→ WHAT IS NEEDED: Copy out exactly the lines from the start of the data to the line containing "Toggle the Wrap Content checkbox". Include both.

→ SUPPLIED ENTRIES:
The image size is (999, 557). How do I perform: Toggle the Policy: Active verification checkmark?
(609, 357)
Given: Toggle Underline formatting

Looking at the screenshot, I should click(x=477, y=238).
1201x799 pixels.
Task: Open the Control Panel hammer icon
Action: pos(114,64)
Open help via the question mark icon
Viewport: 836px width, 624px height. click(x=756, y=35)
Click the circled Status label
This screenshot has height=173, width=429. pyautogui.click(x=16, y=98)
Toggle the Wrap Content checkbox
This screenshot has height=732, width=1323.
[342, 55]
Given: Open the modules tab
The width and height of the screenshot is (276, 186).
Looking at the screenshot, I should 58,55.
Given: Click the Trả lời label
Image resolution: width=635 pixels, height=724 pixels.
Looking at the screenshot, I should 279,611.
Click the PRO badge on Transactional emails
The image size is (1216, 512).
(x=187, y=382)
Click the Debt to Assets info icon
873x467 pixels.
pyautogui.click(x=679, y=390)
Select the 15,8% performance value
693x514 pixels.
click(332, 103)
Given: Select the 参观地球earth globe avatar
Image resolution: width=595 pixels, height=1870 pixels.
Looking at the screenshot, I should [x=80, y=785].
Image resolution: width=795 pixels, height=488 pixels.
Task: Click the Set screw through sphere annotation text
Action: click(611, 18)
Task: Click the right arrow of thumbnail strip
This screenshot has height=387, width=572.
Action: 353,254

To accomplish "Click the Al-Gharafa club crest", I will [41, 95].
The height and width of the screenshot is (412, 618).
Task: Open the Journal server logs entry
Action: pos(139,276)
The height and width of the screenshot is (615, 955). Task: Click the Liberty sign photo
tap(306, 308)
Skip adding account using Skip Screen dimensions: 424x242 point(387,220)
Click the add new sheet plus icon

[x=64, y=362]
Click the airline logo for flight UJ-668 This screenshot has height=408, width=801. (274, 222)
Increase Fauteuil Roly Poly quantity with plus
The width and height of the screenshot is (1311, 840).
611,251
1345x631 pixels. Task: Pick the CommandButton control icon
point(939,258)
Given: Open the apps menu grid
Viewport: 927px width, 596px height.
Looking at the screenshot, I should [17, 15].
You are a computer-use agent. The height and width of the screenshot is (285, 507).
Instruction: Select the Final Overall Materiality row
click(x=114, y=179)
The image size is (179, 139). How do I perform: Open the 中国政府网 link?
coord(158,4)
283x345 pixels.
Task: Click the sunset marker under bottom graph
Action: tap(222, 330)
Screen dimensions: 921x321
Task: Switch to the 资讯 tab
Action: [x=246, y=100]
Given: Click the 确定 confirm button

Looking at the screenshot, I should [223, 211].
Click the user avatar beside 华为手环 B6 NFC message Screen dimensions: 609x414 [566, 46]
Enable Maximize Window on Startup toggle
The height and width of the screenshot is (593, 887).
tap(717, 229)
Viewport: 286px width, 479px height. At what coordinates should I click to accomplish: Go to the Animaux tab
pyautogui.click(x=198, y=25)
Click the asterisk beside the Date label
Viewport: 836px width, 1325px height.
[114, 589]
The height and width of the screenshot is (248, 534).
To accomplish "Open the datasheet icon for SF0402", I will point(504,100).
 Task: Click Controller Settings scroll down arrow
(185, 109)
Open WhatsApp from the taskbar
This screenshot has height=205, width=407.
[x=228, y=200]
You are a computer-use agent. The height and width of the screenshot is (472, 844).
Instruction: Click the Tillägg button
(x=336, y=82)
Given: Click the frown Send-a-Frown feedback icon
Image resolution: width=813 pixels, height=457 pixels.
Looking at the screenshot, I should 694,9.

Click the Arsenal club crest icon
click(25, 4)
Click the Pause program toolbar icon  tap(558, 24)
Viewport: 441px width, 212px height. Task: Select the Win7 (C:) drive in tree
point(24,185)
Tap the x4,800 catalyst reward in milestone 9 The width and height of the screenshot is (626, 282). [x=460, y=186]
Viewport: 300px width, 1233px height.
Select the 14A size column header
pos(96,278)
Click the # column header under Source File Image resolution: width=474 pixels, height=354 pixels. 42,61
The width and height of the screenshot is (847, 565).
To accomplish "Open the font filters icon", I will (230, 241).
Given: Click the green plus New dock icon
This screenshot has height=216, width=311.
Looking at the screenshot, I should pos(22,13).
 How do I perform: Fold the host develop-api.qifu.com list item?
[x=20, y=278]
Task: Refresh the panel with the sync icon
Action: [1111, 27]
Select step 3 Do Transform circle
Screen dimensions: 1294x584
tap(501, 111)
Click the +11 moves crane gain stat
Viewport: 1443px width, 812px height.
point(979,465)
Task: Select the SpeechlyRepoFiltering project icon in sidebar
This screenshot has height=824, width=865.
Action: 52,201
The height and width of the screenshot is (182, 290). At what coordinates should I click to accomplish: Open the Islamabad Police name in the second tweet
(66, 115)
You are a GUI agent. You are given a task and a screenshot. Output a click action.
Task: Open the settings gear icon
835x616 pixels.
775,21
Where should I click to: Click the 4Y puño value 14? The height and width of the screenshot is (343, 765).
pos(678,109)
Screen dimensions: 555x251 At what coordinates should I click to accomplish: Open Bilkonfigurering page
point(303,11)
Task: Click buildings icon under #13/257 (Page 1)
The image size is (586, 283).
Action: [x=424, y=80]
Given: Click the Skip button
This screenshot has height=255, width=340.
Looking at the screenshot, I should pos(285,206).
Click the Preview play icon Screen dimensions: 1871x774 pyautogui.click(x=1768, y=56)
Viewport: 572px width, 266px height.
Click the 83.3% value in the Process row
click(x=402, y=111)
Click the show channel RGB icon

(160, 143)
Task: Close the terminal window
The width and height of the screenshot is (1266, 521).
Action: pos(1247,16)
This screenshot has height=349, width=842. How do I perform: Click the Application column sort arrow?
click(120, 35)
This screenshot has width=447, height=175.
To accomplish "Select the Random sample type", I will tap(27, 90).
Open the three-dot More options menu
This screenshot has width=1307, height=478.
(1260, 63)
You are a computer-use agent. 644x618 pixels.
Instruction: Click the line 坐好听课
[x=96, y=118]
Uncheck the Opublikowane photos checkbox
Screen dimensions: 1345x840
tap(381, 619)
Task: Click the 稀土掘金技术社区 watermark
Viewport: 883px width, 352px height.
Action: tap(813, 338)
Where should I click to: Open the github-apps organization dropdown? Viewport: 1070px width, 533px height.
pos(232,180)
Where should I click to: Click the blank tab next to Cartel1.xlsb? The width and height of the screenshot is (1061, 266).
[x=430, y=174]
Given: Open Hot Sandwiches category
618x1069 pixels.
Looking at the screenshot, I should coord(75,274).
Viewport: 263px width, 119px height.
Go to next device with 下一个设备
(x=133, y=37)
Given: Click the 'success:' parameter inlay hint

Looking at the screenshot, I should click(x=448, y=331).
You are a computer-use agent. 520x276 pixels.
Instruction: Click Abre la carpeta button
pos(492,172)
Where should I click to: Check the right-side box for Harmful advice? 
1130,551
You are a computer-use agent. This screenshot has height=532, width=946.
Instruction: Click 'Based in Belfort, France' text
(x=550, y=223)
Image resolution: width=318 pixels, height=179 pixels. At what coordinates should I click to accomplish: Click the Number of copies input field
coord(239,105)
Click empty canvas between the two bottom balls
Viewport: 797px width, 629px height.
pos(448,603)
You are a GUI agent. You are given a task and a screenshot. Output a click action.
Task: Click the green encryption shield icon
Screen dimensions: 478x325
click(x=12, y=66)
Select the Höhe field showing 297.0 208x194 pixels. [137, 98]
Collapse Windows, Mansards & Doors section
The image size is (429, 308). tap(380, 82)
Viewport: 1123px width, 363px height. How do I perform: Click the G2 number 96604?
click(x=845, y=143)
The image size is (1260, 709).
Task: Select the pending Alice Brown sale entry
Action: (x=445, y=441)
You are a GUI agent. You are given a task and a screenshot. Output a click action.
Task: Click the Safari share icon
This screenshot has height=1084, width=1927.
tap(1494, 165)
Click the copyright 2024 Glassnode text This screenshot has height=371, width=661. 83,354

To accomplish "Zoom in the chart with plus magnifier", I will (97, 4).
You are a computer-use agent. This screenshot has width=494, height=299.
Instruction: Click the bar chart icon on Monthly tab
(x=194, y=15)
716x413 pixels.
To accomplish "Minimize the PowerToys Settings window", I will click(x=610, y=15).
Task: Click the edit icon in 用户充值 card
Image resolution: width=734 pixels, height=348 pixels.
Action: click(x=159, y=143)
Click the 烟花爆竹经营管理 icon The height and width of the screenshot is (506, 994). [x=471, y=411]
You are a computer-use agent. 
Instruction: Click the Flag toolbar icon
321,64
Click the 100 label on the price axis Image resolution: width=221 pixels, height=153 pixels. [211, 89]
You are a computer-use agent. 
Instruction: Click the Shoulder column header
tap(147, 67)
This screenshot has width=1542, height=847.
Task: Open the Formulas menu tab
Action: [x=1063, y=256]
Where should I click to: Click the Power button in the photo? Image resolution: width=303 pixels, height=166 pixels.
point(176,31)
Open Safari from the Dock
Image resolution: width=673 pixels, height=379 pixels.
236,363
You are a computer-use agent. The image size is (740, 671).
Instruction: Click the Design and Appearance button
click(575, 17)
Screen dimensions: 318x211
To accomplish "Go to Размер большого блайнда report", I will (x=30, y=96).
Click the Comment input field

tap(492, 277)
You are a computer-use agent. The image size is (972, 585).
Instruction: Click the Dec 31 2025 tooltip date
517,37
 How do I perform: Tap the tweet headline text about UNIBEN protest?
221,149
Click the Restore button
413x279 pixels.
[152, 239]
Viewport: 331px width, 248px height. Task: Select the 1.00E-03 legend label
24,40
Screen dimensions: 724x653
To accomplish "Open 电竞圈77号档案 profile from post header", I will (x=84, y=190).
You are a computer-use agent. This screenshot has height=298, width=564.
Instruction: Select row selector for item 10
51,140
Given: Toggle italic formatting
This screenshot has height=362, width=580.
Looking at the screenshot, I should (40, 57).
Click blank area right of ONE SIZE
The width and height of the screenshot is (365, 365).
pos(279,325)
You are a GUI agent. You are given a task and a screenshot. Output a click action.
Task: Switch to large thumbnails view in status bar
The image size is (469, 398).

→ EXERCISE OUTPUT:
The image size is (999, 557). How do I perform: Toggle the Policy: Active verification checkmark?
(609, 357)
Given: Toggle Underline formatting

Looking at the screenshot, I should click(x=477, y=238).
1201x799 pixels.
Task: Open the Control Panel hammer icon
Action: pos(114,64)
Open help via the question mark icon
Viewport: 836px width, 624px height. click(x=756, y=35)
Click the circled Status label
This screenshot has height=173, width=429. pyautogui.click(x=16, y=98)
Toggle the Wrap Content checkbox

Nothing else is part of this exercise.